- Quellenauszug
# # # # # # #
Interessant ist, dass "Pomeranze" heute nicht mehr oder kaum noch verwendet wird, bei Grimm aber noch als Erklärung dient. 

"Pomeranze" was an old name but is dated now. The name "Orange" has french roots according to Grimm.



> _ORANGE_, _ adj._ _und n. pomeranzengelb, adjectivische verwendung des vorigen, da das franz._ orange _auch pomeranzenfarbe bedeutet:_ wer möchte sagen, dasz .. purpur aus doppeltem orange bestünde. _G__ÖTHE_ 60, 7, _vgl._ 41; eine orange masse. _F__REYTAG_ _soll u. haben _1, 82; _sonst_ orangegelb.





> _APFELSINE_, _f. malum sinicum. nnl._ appelsina.
# # # # # # #
Kopiere aus dem Quellenauszug wortgetreu den Abschnitt zwischen „Interessant ist, dass“ und „according to Grimm.“, beide eingeschlossen.
# # # # # # #
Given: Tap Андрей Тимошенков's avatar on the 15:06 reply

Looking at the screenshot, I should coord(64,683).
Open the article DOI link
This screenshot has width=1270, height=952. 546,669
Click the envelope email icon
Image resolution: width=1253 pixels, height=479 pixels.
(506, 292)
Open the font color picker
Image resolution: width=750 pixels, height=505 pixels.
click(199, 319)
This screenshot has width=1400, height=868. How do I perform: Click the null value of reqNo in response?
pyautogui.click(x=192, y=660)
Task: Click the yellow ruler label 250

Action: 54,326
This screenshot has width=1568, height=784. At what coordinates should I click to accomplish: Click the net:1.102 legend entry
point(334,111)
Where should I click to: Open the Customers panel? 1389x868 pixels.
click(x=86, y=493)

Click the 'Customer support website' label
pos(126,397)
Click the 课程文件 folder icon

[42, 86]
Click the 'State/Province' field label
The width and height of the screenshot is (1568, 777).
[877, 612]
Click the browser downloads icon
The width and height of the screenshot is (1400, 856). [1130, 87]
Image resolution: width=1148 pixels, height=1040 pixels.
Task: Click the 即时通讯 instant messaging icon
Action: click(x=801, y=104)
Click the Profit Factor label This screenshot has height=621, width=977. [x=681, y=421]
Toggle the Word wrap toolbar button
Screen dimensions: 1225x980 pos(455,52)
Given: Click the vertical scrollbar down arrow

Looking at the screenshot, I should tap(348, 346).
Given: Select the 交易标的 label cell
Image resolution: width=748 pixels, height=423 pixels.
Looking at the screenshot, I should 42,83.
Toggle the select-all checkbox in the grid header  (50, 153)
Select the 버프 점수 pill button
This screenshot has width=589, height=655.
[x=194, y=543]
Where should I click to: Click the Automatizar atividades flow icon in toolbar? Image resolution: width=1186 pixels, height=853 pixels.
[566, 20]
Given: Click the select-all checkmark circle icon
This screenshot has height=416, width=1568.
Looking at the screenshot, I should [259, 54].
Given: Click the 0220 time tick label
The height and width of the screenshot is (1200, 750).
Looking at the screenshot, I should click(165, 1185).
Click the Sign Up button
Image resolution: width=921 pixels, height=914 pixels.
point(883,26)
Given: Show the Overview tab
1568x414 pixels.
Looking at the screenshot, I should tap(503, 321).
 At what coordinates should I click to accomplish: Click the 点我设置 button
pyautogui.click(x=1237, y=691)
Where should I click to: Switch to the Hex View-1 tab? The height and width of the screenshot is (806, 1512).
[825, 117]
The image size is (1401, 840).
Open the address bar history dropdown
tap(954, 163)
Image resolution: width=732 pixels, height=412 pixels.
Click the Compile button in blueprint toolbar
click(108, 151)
# # # # # # #
- Endergebnis
Interessant ist, dass "Pomeranze" heute nicht mehr oder kaum noch verwendet wird, bei Grimm aber noch als Erklärung dient. 

"Pomeranze" was an old name but is dated now. The name "Orange" has french roots according to Grimm.